The question the legislature should address is whether there is a good reason to prohibit Salvia Divinorum and more significantly to imprison people for years. The legislation proposed putting Salvia on Schedule I which prohibits any medical research. Why did not one question arise in either the North Dakota House or Senate committees or on the House or Senate floor as to why Salvia had to have the highest scheduling and as a felony? Why not an infraction or a misdemeanor? I suggest Salvia Divinorum is being placed on Schedule I precisely because of the great potential for medical uses it presents. There are numerous independent and university researchers investigating Salvia right now. When it goes on Schedule I their research will stop forever. Only the largest members of the Pharmaceutical Cartel will be able to develop Salvia's medical potential when it suits them.
My name is kenneth Rau and i can be contacted at firstname.lastname@example.org
In April 2008 the case of Bismarck resident Kenneth Rau, a 46 year old bottling plant worker, was reported as likely being the first person charged for Salvia divinorum possession in the United States.
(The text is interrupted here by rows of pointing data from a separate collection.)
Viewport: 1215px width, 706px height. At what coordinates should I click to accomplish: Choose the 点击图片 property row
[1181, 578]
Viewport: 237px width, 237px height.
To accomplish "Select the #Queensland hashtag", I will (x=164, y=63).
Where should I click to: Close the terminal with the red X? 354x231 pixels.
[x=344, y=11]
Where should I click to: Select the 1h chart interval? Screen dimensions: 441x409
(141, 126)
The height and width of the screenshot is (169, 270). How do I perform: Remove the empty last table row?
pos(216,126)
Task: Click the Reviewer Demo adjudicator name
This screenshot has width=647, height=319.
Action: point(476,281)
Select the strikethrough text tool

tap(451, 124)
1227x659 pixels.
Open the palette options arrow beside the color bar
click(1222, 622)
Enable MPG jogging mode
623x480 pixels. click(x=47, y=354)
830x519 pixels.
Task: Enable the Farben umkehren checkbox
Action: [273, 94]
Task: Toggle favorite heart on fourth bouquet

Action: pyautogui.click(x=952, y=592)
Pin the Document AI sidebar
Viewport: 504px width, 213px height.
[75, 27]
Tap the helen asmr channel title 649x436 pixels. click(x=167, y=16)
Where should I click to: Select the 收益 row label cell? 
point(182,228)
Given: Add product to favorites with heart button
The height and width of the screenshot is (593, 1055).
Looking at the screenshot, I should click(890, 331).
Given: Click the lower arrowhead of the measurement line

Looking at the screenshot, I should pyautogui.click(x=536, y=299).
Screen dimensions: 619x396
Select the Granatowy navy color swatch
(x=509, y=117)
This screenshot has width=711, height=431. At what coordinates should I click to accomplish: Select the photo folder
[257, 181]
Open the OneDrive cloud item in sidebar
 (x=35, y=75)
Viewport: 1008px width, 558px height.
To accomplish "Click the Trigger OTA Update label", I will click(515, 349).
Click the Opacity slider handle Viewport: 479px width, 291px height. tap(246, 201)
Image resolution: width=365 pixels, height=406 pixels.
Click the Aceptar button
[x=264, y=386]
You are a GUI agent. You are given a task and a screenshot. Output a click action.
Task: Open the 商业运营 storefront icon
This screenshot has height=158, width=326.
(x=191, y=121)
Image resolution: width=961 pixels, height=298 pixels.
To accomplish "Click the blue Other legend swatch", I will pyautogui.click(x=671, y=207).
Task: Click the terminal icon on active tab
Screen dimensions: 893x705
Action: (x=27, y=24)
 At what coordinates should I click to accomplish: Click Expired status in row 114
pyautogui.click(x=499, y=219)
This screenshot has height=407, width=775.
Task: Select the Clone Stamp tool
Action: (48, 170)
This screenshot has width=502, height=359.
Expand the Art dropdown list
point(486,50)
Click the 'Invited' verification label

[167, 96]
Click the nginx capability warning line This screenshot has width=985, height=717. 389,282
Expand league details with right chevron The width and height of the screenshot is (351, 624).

He was arrested on April 9, 2008 when police searched his home looking for his adult son, who was on probation for drug charges.
Burleigh County States Attorney Cynthia Feland confirmed, "He is being charged with possession of salvia with intent to deliver". Rau suggests that this is a long used drug prosecutors ploy "to make dealers out of everyone," saying of his untreated leaf, "Nobody wants leaves. Everyone is buying those 10X and 20X and 30X extracts." [...] "I bought eight ounces of leaf on eBay by bidding $32 for it. Now they're charging me with possession with intent." [...] "This is ridiculous since an ounce is clearly the standard saleable unit for [untreated] leaf."
Rau's interest in salvia was reported as deriving from a broader interest in herbalism, religion and spirituality. - "I read that salvia facilitates lucid dreaming, so I tried chewing some leaves before bed time, and it was interesting because I would see faces and remember names I had long forgotten." He also tried salvia as a cure for depression. "I have some childhood issues to deal with. They had me on Paxil," he said. "They want you to take their pharmaceuticals, but if you want to take an herbal remedy, they want to throw you in prison. Are they going to save me from myself by throwing me in prison for years?"
Rau said his arrest has motivated him. "Maybe this is an opportunity for me to join the fight. I've never been a drug user, never been arrested. I started experimenting with this stuff because I thought it was legal. I didn't want to get into trouble, but now they're treating me just like some meth dealer." [...] "I've emailed the ACLU Drug Law Reform Project, but I haven't heard back from them yet."
The Drug Reform Coordination Network (DRCNet) reported that it had contacted Republican lawmakers, state Sens. Dave Oelke and Randel Christmann and state Rep. Brenda Heller, but none of the three legislators responded to requests for comment.